> The task
Transcribe exactly, leaving out pictures, the lines from the one that holds "Given: Click the" through the end of the data below, including both end lines and no others.

━━━━━ Data for the task

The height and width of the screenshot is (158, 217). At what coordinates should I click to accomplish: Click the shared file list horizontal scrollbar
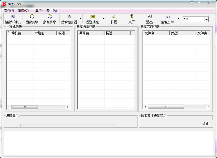[x=176, y=107]
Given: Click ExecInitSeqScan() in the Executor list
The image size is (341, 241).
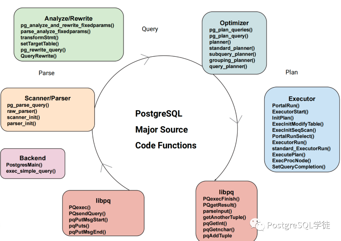Looking at the screenshot, I should coord(294,130).
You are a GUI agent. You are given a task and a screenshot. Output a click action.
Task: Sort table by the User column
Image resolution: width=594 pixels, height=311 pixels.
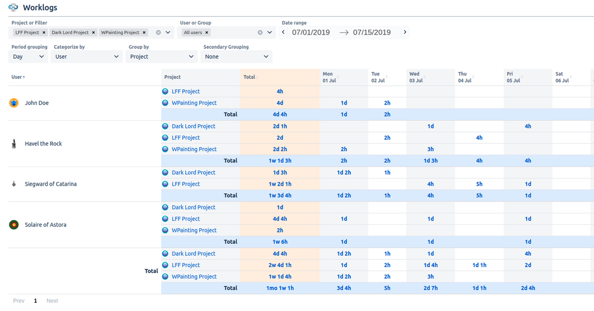click(18, 77)
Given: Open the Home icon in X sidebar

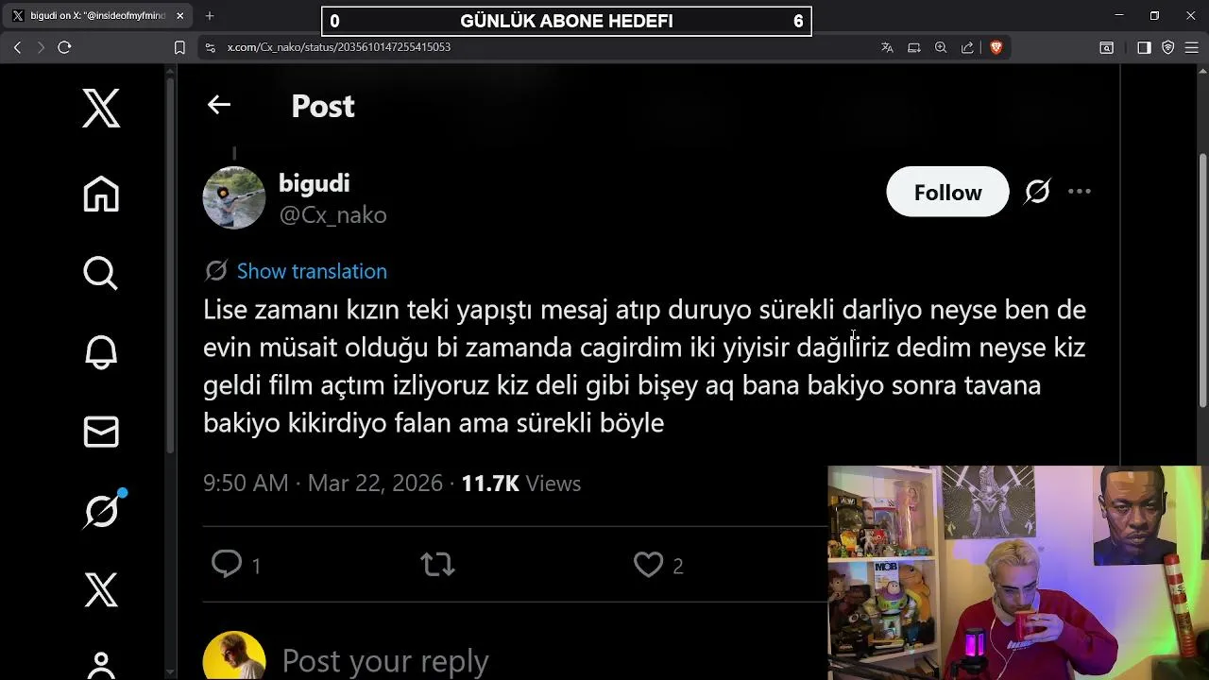Looking at the screenshot, I should (x=101, y=194).

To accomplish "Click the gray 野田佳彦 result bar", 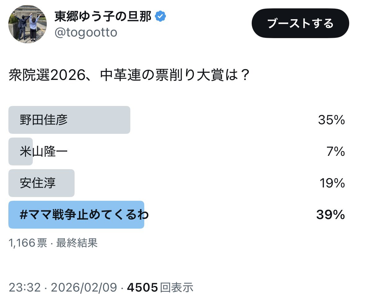I will pyautogui.click(x=99, y=120).
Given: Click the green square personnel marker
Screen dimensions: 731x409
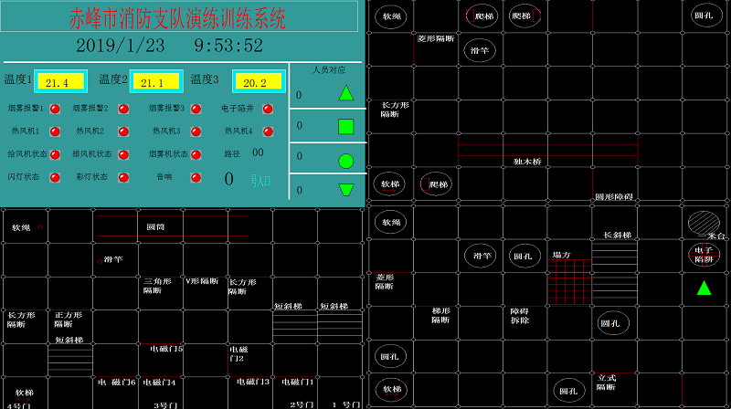Looking at the screenshot, I should [x=345, y=127].
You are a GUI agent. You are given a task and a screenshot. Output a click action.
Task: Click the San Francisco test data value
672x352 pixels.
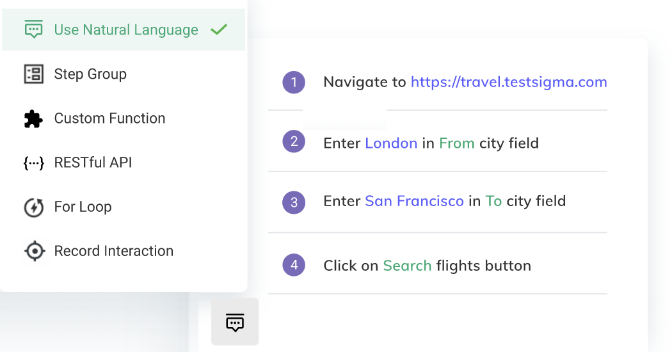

━━━━━━━━━━

> Exercise result
Given: Click the green square personnel marker
Screen dimensions: 731x409
Looking at the screenshot, I should [x=345, y=127].
You are a GUI agent. You are given a task and a screenshot. Output a click action.
Task: Click the San Francisco test data value
672x352 pixels.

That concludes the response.